In the following listing, work out how many lines contain the string "with", and state only that number.

Given data:

········

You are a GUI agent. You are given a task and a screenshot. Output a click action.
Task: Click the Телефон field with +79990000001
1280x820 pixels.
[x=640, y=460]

········

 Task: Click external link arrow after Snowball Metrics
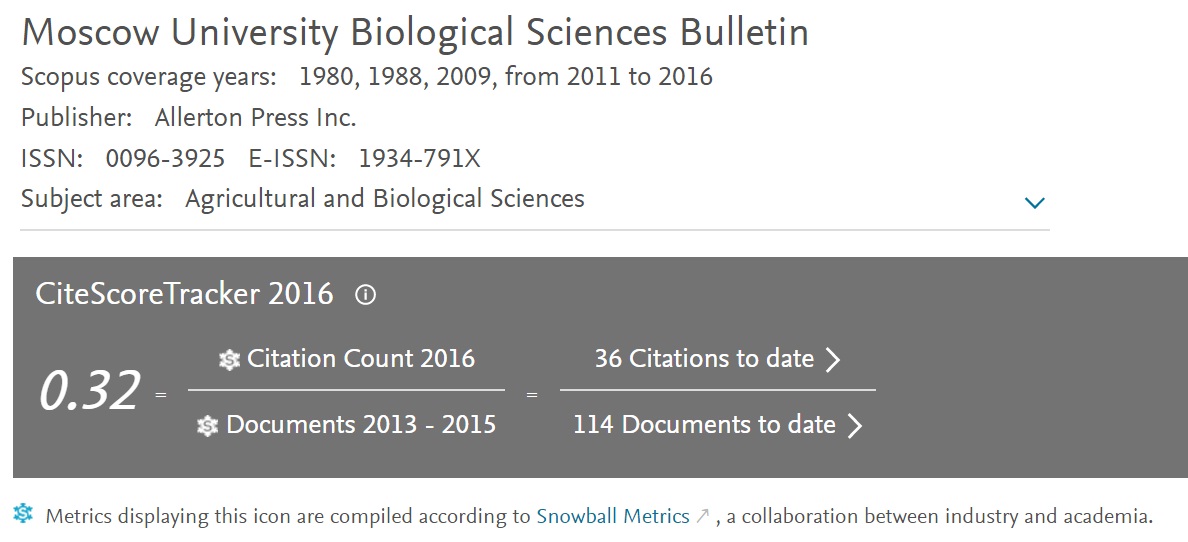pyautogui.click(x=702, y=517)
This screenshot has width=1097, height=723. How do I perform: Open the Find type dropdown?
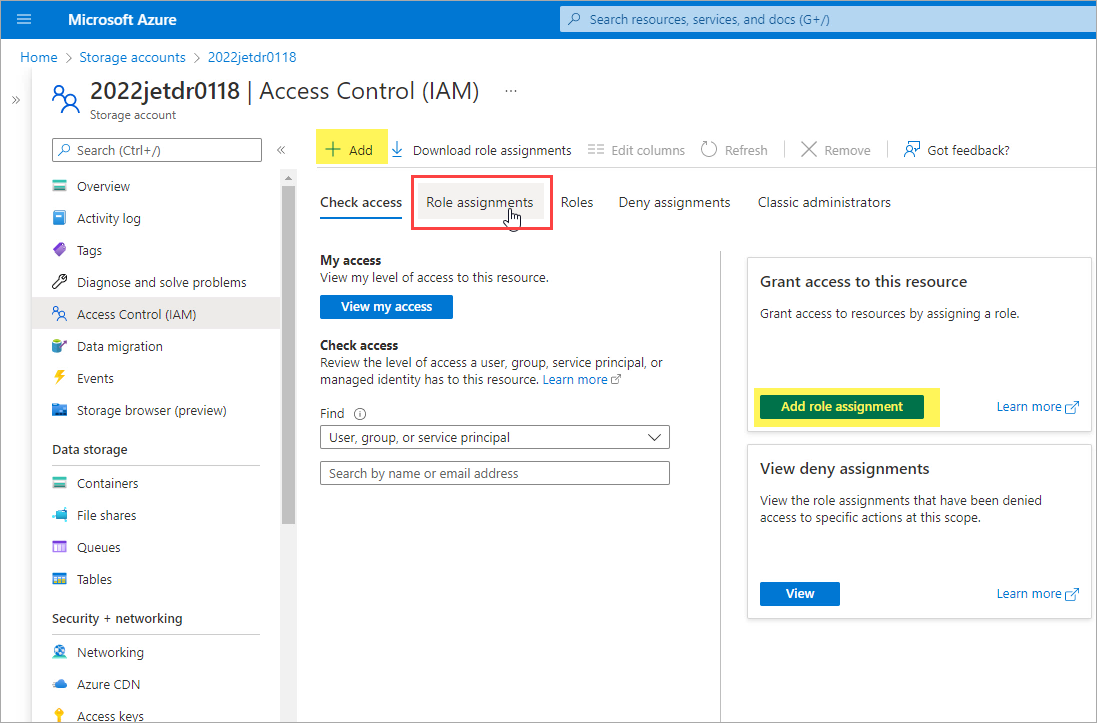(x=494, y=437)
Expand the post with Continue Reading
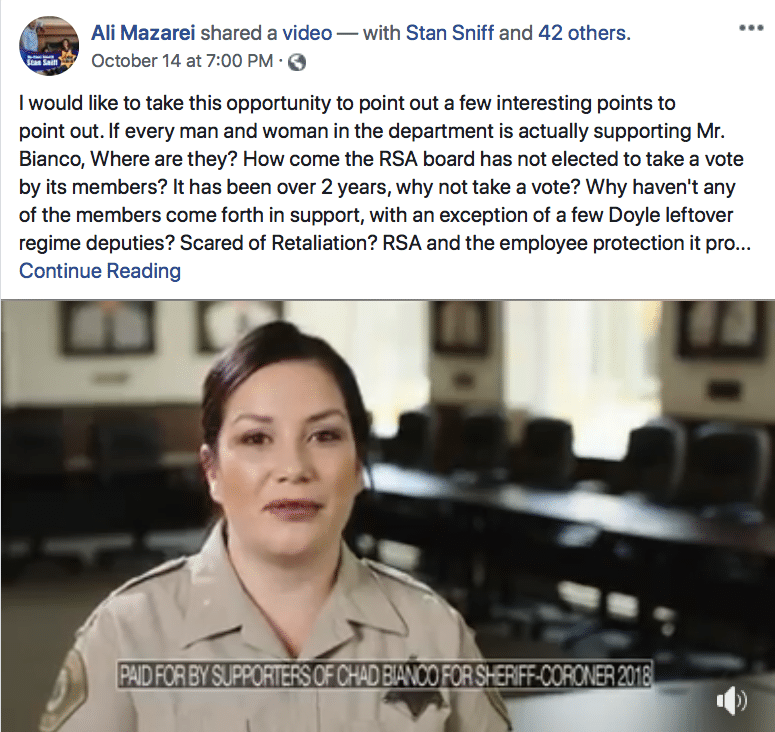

········

Expected answer:
2